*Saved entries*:
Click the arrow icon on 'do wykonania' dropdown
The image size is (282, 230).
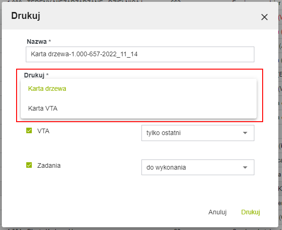[x=245, y=167]
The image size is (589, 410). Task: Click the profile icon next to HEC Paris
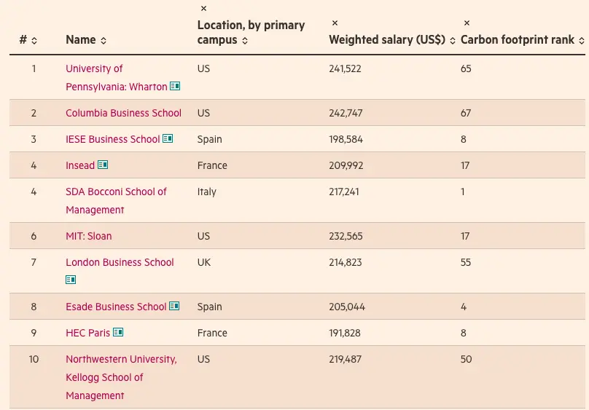(118, 333)
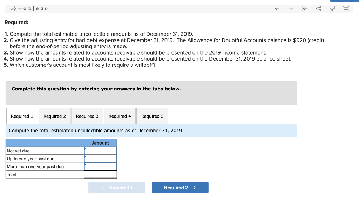Open the Required 3 tab
Screen dimensions: 359x203
(x=87, y=116)

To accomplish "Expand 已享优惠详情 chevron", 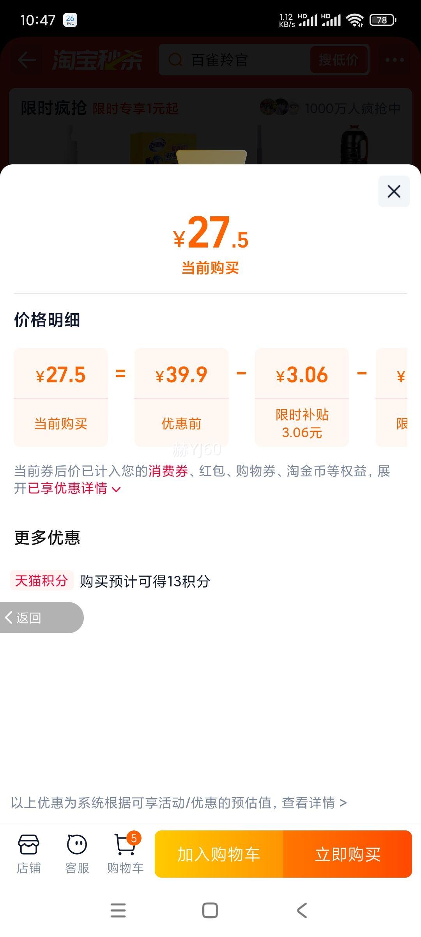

*DIRECTIONS FOR THIS TASK*:
Please output every record above exactly. Leave the pictures out.

*REPLY TO THE TASK*:
Click the arrow icon on 'do wykonania' dropdown
The image size is (282, 230).
[x=245, y=167]
The image size is (589, 410). Task: Click the profile icon next to HEC Paris
(118, 333)
Open the Required 3 tab
Screen dimensions: 359x203
(x=87, y=116)

To accomplish "Expand 已享优惠详情 chevron", 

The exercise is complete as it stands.